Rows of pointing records
## Start
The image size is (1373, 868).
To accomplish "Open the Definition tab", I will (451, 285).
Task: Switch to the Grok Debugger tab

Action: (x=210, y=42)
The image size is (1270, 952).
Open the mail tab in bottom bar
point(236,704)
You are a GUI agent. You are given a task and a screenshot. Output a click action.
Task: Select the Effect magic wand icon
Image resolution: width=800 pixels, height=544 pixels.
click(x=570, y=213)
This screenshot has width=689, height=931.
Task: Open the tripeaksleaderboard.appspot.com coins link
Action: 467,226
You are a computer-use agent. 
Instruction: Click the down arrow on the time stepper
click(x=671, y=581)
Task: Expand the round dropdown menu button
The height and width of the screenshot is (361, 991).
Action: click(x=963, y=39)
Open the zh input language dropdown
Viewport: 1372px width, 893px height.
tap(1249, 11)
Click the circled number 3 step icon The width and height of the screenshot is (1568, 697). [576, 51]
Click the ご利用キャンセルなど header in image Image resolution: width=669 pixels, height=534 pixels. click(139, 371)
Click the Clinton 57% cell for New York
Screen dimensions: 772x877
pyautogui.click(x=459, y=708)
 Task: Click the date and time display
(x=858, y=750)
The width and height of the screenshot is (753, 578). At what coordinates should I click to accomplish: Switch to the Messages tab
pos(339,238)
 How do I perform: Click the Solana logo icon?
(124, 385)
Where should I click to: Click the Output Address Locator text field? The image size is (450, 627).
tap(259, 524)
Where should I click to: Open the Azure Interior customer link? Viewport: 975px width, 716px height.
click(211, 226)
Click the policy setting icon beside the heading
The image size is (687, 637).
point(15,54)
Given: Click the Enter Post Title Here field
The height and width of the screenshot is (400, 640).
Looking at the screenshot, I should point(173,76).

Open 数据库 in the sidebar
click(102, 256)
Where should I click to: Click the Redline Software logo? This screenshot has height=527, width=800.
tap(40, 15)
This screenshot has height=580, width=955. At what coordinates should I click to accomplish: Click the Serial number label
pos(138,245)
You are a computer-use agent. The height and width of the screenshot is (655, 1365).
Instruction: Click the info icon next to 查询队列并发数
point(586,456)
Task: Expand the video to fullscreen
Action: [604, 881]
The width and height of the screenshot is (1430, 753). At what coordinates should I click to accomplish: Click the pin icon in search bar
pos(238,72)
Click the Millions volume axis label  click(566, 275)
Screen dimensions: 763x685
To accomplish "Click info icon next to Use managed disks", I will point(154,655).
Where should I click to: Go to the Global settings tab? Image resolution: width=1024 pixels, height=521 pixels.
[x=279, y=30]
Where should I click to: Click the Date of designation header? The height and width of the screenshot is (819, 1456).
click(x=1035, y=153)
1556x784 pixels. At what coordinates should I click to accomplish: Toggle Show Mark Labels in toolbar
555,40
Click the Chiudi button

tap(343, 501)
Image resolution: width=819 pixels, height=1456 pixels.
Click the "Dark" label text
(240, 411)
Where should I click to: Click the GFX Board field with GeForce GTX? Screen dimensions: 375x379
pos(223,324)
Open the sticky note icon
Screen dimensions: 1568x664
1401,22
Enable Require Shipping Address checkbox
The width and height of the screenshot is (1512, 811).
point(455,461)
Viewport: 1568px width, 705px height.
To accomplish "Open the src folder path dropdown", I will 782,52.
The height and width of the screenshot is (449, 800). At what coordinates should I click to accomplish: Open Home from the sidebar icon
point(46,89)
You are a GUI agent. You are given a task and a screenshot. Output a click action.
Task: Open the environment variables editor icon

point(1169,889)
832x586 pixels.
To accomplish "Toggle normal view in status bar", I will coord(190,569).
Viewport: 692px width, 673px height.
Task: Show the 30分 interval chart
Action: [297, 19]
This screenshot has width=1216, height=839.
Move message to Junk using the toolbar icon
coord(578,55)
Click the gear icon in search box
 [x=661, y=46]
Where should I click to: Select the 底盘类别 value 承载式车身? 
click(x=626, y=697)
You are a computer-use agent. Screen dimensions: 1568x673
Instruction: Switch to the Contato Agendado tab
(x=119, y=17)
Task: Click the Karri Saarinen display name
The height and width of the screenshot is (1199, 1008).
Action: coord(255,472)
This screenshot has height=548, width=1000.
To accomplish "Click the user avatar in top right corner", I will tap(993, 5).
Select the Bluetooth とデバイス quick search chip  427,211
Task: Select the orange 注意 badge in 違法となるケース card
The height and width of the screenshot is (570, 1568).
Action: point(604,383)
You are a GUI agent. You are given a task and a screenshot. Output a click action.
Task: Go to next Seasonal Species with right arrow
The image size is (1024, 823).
## End
Stated problem = Retype every one of the records above word for word, keeping each line as it appears.

Task output =
The image size is (1373, 868).
To accomplish "Open the Definition tab", I will (451, 285).
Task: Switch to the Grok Debugger tab

Action: (x=210, y=42)
The image size is (1270, 952).
Open the mail tab in bottom bar
point(236,704)
You are a GUI agent. You are given a task and a screenshot. Output a click action.
Task: Select the Effect magic wand icon
Image resolution: width=800 pixels, height=544 pixels.
click(x=570, y=213)
This screenshot has width=689, height=931.
Task: Open the tripeaksleaderboard.appspot.com coins link
Action: 467,226
You are a computer-use agent. 
Instruction: Click the down arrow on the time stepper
click(x=671, y=581)
Task: Expand the round dropdown menu button
The height and width of the screenshot is (361, 991).
Action: click(x=963, y=39)
Open the zh input language dropdown
Viewport: 1372px width, 893px height.
tap(1249, 11)
Click the circled number 3 step icon The width and height of the screenshot is (1568, 697). [576, 51]
Click the ご利用キャンセルなど header in image Image resolution: width=669 pixels, height=534 pixels. click(139, 371)
Click the Clinton 57% cell for New York
Screen dimensions: 772x877
pyautogui.click(x=459, y=708)
 Task: Click the date and time display
(x=858, y=750)
The width and height of the screenshot is (753, 578). At what coordinates should I click to accomplish: Switch to the Messages tab
pos(339,238)
 How do I perform: Click the Solana logo icon?
(124, 385)
Where should I click to: Click the Output Address Locator text field? The image size is (450, 627).
tap(259, 524)
Where should I click to: Open the Azure Interior customer link? Viewport: 975px width, 716px height.
click(211, 226)
Click the policy setting icon beside the heading
The image size is (687, 637).
point(15,54)
Given: Click the Enter Post Title Here field
The height and width of the screenshot is (400, 640).
Looking at the screenshot, I should point(173,76).

Open 数据库 in the sidebar
click(102, 256)
Where should I click to: Click the Redline Software logo? This screenshot has height=527, width=800.
tap(40, 15)
This screenshot has height=580, width=955. At what coordinates should I click to accomplish: Click the Serial number label
pos(138,245)
You are a computer-use agent. The height and width of the screenshot is (655, 1365).
Instruction: Click the info icon next to 查询队列并发数
point(586,456)
Task: Expand the video to fullscreen
Action: [604, 881]
The width and height of the screenshot is (1430, 753). At what coordinates should I click to accomplish: Click the pin icon in search bar
pos(238,72)
Click the Millions volume axis label  click(566, 275)
Screen dimensions: 763x685
To accomplish "Click info icon next to Use managed disks", I will point(154,655).
Where should I click to: Go to the Global settings tab? Image resolution: width=1024 pixels, height=521 pixels.
[x=279, y=30]
Where should I click to: Click the Date of designation header? The height and width of the screenshot is (819, 1456).
click(x=1035, y=153)
1556x784 pixels. At what coordinates should I click to accomplish: Toggle Show Mark Labels in toolbar
555,40
Click the Chiudi button

tap(343, 501)
Image resolution: width=819 pixels, height=1456 pixels.
Click the "Dark" label text
(240, 411)
Where should I click to: Click the GFX Board field with GeForce GTX? Screen dimensions: 375x379
pos(223,324)
Open the sticky note icon
Screen dimensions: 1568x664
1401,22
Enable Require Shipping Address checkbox
The width and height of the screenshot is (1512, 811).
point(455,461)
Viewport: 1568px width, 705px height.
To accomplish "Open the src folder path dropdown", I will 782,52.
The height and width of the screenshot is (449, 800). At what coordinates should I click to accomplish: Open Home from the sidebar icon
point(46,89)
You are a GUI agent. You are given a task and a screenshot. Output a click action.
Task: Open the environment variables editor icon

point(1169,889)
832x586 pixels.
To accomplish "Toggle normal view in status bar", I will coord(190,569).
Viewport: 692px width, 673px height.
Task: Show the 30分 interval chart
Action: [297, 19]
This screenshot has width=1216, height=839.
Move message to Junk using the toolbar icon
coord(578,55)
Click the gear icon in search box
 [x=661, y=46]
Where should I click to: Select the 底盘类别 value 承载式车身? 
click(x=626, y=697)
You are a computer-use agent. Screen dimensions: 1568x673
Instruction: Switch to the Contato Agendado tab
(x=119, y=17)
Task: Click the Karri Saarinen display name
The height and width of the screenshot is (1199, 1008).
Action: coord(255,472)
This screenshot has height=548, width=1000.
To accomplish "Click the user avatar in top right corner", I will tap(993, 5).
Select the Bluetooth とデバイス quick search chip  427,211
Task: Select the orange 注意 badge in 違法となるケース card
The height and width of the screenshot is (570, 1568).
Action: point(604,383)
You are a GUI agent. You are given a task and a screenshot. Output a click action.
Task: Go to next Seasonal Species with right arrow
The image size is (1024, 823).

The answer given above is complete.